Despicable Me debuted at the Annecy International Animated Film Festival on June 9, 2010, and was theatrically released in the United States on July 9 by Universal Pictures. The film was a critical and commercial success, grossing $544.2 million, becoming the ninth-highest-grossing film of 2010. It was nominated for Best Animated Feature Film at the Golden Globe Awards, BAFTA Awards and Annie Awards, and won Favorite Animated Movie at the 2011 Kids' Choice Awards. Despicable Me began a successful franchise which includes six succeeding films, beginning with Despicable Me 2 in 2013.

==Plot==

Longtime villain Felonious Gru has his pride hurt when an unknown rival steals the Great Pyramid of Giza. Gru, his elderly assistant Dr. Nefario, and his army of Minions devise a plan to steal the Moon, which would make Gru the best criminal of the century. Seeking financial assistance, Gru visits Mr. Perkins, the president of the Bank of Evil, who orders Gru to first procure a shrink ray that he would use to shrink the moon. Gru and two Minions obtain the shrink ray from a research base in East Asia, only for Vector, the budding villain who was responsible for the Egyptian Pyramid heist, to ambush them and steal it for himself.

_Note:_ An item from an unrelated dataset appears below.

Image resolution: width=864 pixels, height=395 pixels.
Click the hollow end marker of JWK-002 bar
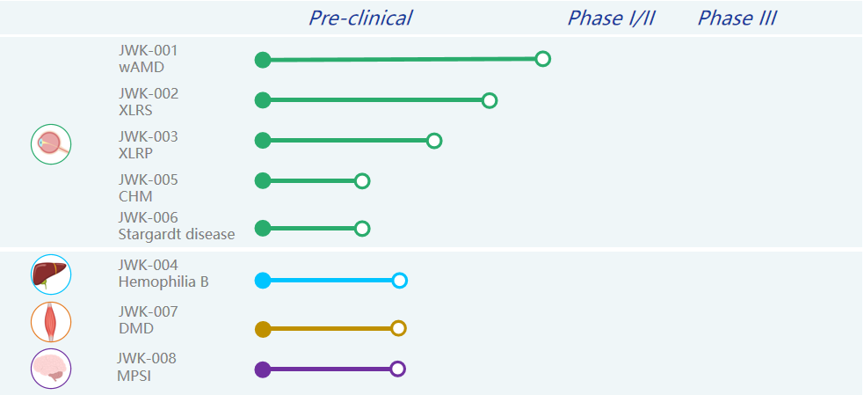[490, 100]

After numerous failed attempts to infiltrate Vector's fortress, Gru notices three orphaned girls, Margo, Edith, and Agnes, being allowed in to sell cookies to Vector, giving him an idea to get some help with stealing the Shrink Ray. Gru adopts the girls using a dentist persona and has them distract Vector while he reclaims the shrink ray. Afterwards, he tries to abandon the girls at an amusement park but ends up bonding with them. Back at home, Gru shows Perkins the shrink ray through a video call, only to be rejected for the loan on the grounds he is no longer considered a prime villain. Observing Gru's despair, the girls offer him their piggy bank, and the Minions pool their resources to fund the moon heist.

Nefario calculates the day when the Moon is closest to Earth, which unfortunately coincides with the girls' upcoming ballet recital. Believing the girls are too much of a distraction to Gru, Nefario calls the orphanage's owner, Miss Hattie, to take the girls back. Meanwhile, Perkins informs Vector, who is revealed to be Perkins' son, of Gru's current possession of the shrink ray and the latter decides to try to steal the moon himself as a ransom for the girls. The next day, after successfully shrinking and stealing the Moon, Gru rushes back to Earth in hopes of making it to the recital on time, only to find that he had missed it and that Vector has kidnapped the girls.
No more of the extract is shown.